-- Petunjuk --
Tolong jelaskan dalam satu sampai tiga kalimat, berdasarkan teks bacaan tentang garis pangkal di bawah, mengapa Indonesia menggunakan garis pangkal kepulauan dan titik-titik mana yang dihubungkan oleh garis tersebut.

-- Teks Bacaan --
* * *

Kemudian ada Garis pangkal kepulauan garis pangkal ini, secara detail di atur penarikan garis lurus yang menghubungkan pulau-pulau terluar suatu negara kepulauan, dengan jarak antara titik pangkalnya sejauh 100 mil laut dan bisa mencapai 125 mil laut, dengan aturan tertentu terkait jarak total garis pangkal, yang mengelingi suatu pulau terluar (United Nations,1982). Karena Indonesia di akui sebagai negara kepulauan, maka garis pangkal yang di gunakan adalah Garis pangkal kepulauan, yang menghubungkan titik-titik pangkal pada pulau terluar Indonesia. Garis pangkal kepulauan Indonesia di atur dalam Peraturan Pemerintah No 38 Tahun 2002.
Peraturan Pemerintah ini mengatur mengenai garis pangkal yang di gunakan oleh Indonesia, sebagai acuan dalam penentuan zona maritim. PP 38 tahun 2002 kemudian di sempurnakan dengan PP No 37 tahun 2008, yang melengkapi dan merevisi titik dasar dan garis pangka Indonesia. Perlu di ketahui bahwa ekspidisi Jala Citra I Aurora tahun 2021, mengambil lokasi di perairan Halmahera pulau Yiew, khususnya pada area Gosong Aurora. Lokasi ini terletak di antara titik pangkal TD 063 di Pulau Yiew dan titik dasar TD 065 di Pulau Modif, Pulau Budd di Papua Barat. Sesuai UU No 34 tahun 2004 tentang Tentara Nasional Indonesia, telah di tetapkan tugas pokok TNI salah satunya adalah mengamankan wilayah perbatasan, berupa segala upaya, pekerjaan, dan kegiatan untuk menjamin tegaknya kedaulatan negara, keutuhan wilayah dan keselamatan bangsa di wilayah perbatasan dengan negara lain dari segala bentuk ancaman dan pelanggaran.

* * *

-- Data yang Diberikan --
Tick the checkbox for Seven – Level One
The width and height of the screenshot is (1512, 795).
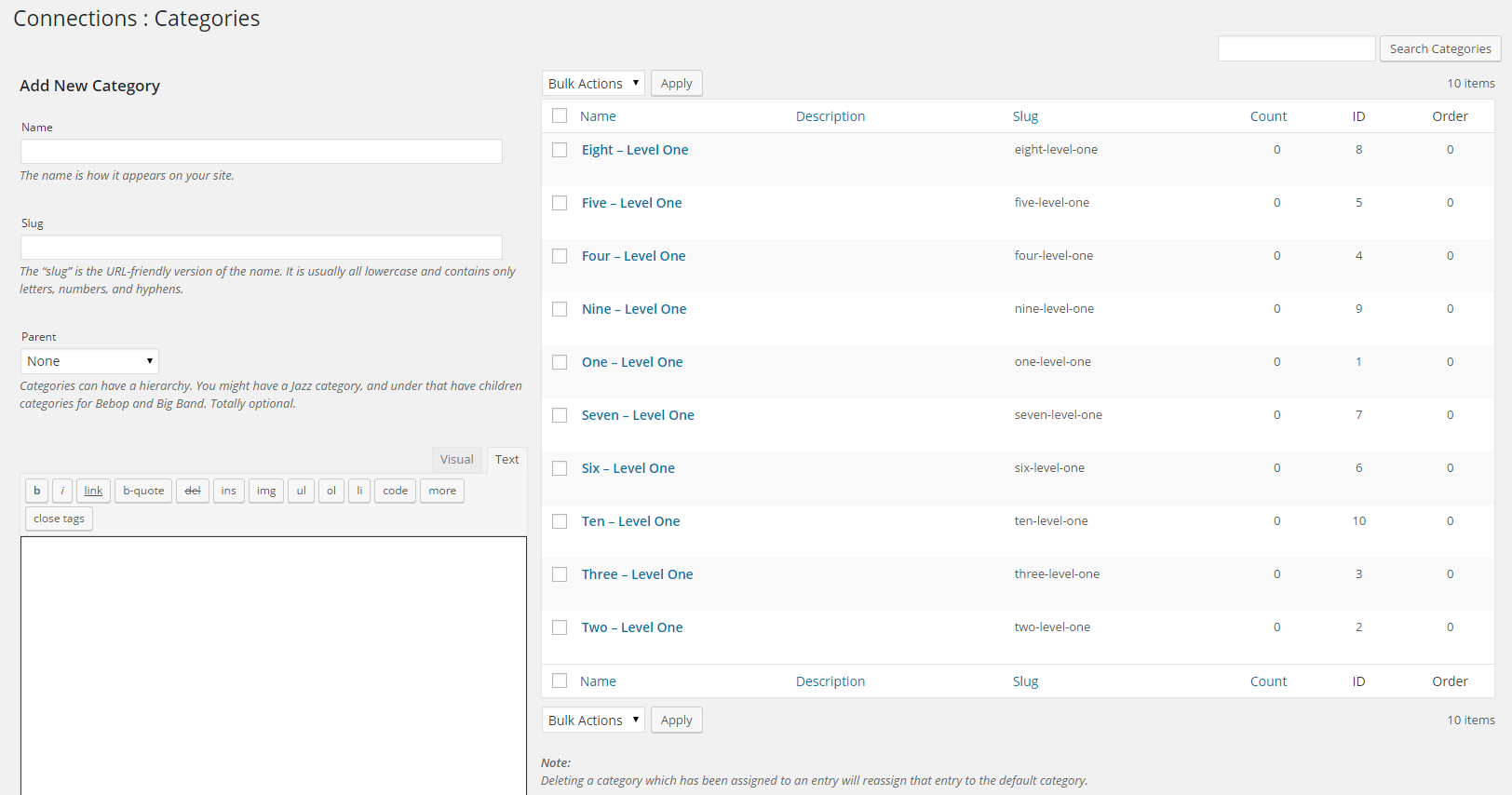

* * *

-- Hasil Latihan --
Indonesia menggunakan garis pangkal kepulauan karena Indonesia diakui sebagai negara kepulauan. Garis pangkal ini menghubungkan titik-titik pangkal pada pulau-pulau terluar Indonesia.